Examples of how to transform a random variable with a distribution not Gaussian to a random variable with Gaussian distribution

725 Views Asked by At

My doubt is if there exists a method to transform a random variable with not Gaussian distribution in other with a Gaussian distribution.

I only found a random variable with Birhaum Saunders distribution that I can transform in Gaussian.

I would like to obtain other examples.

2

There are 2 best solutions below

1
On BEST ANSWER

If you have a continuous random variable $X$ with distribution function $F_X(X)$, that you know what it is, then the random variable

$$Y=\sigma \Phi^{-1}[F_X(X)] + \mu \sim N(\mu,\sigma^2)$$

where $\Phi()^{-1}$ is the inverse standard Normal distribution function.

Since this is the standard way of generating draws from a Normal Distribution (since $F_X(X)\sim U(0,1)$), I wonder whether this is what you are really asking here.

0
On

Add 12 Uniforms. Demonstration in R:

Let $X_1, X_2, \dots, X_{12}$ be independently $\mathsf{Unif}(0,1),$ and let $Z = \sum_{i=1}^{12} X_i - 6.$ Then $Z \stackrel{aprx}{\sim}\mathsf{Norm}(0,1).$ Each $X_i$ has $E(X_i) = 1/2, Var(X_i) = 1/12,$ so $E(Z) = 0$ and $Var(Z) = 1.$ By the Central Limit Theorem, $Z$ is very nearly normal. The main flaw is that the method never produces $|Z|>6.$

In the demonstration below $m = 1000$ standard normal observations produced by this method pass a Shapiro-Wilk normality test and their histogram seems a close match to the standard normal density function.

set.seed(821);  m = 1000
z = replicate(m,  sum(runif(12))-6)
shapiro.test(z)

    Shapiro-Wilk normality test

data:  z
W = 0.99817, p-value = 0.3615   # P-value > .05, so no evidence of non-normality

hist(z, prob=T, col="skyblue2")
  curve(dnorm(x), -5, 5, add=T)

enter image description here

Box-Muller: Let $X_1, X_2$ be independently $\mathsf{Unif}(0,1).$ Then $$Z_1 = \sqrt{-2\log(X_1)}\cos(2\pi X_2)\;\;\text{and}\;\; Z_2 = \sqrt{-2\log(X_1)}\sin(2\pi X_2)$$ are independently $\mathsf{Norm}(0,1).$

Theoretically, the $Z_i$ are exactly standard normal. This method is discussed at length in Wikipedia.

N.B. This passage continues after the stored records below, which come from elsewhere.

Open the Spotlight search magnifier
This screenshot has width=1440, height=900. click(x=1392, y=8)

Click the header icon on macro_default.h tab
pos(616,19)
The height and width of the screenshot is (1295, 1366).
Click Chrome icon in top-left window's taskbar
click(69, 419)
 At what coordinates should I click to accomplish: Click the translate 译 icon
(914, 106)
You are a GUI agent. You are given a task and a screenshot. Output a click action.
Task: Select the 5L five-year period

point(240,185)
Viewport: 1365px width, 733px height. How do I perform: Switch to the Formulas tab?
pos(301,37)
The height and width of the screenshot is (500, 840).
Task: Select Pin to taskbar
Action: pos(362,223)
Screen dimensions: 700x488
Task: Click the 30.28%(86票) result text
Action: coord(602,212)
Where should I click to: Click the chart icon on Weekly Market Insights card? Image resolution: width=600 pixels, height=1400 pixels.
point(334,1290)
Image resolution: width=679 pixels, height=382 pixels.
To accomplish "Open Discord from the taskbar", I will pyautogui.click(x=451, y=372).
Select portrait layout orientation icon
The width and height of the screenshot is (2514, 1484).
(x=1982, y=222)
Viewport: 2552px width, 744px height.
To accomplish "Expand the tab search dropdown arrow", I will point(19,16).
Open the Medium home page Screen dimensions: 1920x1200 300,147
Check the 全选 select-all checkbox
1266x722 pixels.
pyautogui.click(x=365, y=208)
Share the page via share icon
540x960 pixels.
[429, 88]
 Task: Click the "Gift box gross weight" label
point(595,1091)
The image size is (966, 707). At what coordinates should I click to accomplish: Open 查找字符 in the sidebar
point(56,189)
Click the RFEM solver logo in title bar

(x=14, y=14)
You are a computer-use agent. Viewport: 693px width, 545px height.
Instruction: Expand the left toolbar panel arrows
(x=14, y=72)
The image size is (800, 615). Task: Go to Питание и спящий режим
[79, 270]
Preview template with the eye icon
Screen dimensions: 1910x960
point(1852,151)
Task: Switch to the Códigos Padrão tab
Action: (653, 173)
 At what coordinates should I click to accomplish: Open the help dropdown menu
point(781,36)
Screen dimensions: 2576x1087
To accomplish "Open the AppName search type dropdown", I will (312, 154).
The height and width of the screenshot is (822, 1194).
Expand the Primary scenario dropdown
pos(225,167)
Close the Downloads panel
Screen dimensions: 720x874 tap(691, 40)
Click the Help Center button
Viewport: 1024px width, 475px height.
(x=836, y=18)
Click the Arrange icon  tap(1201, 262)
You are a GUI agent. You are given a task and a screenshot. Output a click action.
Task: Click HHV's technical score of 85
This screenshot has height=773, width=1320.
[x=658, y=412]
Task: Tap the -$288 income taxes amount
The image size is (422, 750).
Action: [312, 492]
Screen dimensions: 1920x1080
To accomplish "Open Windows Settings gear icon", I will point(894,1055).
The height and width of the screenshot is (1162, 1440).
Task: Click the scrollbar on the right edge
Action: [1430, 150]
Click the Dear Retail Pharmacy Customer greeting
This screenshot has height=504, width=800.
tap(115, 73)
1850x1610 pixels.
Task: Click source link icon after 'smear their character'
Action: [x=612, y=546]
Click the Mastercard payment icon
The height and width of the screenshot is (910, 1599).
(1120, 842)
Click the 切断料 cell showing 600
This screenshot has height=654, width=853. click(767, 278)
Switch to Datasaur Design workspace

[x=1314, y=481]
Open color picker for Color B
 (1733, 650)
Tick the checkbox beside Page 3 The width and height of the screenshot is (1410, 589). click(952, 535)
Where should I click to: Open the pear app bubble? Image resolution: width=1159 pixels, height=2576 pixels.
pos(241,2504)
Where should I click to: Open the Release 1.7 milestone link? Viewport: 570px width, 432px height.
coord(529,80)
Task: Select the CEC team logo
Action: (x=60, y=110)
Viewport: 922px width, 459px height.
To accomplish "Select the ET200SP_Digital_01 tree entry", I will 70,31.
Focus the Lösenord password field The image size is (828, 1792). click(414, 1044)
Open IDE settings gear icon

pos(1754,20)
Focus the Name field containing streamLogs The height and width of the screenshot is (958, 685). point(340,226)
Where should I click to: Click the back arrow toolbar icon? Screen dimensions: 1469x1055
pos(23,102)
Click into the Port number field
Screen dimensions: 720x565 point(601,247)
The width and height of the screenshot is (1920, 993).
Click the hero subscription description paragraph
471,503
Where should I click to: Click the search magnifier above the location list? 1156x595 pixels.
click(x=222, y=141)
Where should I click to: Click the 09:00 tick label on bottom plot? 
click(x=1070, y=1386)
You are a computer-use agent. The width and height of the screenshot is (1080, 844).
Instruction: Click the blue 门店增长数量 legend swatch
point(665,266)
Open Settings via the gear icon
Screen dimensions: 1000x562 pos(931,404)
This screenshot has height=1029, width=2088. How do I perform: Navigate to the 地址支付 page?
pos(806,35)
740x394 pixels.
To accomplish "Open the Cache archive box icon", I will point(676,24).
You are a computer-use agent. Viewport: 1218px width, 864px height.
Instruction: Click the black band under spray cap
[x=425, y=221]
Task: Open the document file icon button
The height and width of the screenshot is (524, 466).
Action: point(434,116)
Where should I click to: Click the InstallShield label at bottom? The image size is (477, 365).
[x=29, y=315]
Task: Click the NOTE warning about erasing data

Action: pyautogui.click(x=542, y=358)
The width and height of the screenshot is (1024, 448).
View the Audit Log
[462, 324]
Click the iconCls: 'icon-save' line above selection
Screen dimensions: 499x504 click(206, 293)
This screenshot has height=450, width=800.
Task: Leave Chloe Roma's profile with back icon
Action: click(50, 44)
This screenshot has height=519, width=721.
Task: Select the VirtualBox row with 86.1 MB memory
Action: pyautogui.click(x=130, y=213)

A computational flaw is that trig and log functions can underflow system capabilities and not produce $|Z|$ greater than about $7,$ depending on the software.

In the demonstration below $m = 1000$ standard normal observations produced by this method pass a Shapiro-Wilk normality test and their histogram seems a close match to the standard normal density function.

set.seed(822)
u1 = runif(500);  u2 = runif(500)
z1 = sqrt(-2*log(u1))*cos(2*pi*u2)
z2 = sqrt(-2*log(u1))*sin(2*pi*u2)
z = c(z1, z2)
shapiro.test(z)

        Shapiro-Wilk normality test

data:  z
W = 0.99818, p-value = 0.3672

hist(z, prob=T, col="skyblue2")
  curve(dnorm(x), -5, 5, add=T)

enter image description here

Wichura method: Let $\Phi$ denote the standard normal CDF. If $\Phi$ were expressible in closed form and were invertable, then $Z = \Phi^{-1}(U) \sim \mathsf{Norm}(0,1),$ for $U \sim \mathsf{Unif}(0,1).$

Although $\Phi$ is not expressible in closed form Wichura (1988) constructed a rational approximation to $\Phi$ that is accurate to the limits of double-precision arithmetic, and he also found a similarly accurate approximation to $\Phi^{-1}.$ In R statistical software the function rnorm uses Wichura's inverse to generate standard normal observations from standard uniform ones produced by the Mersenne-Twister pseudorandom generator. Some technical fine-tuning aside, rnorm(10) essentially uses qnorm(runif(10)) to produce ten independent standard normal observations.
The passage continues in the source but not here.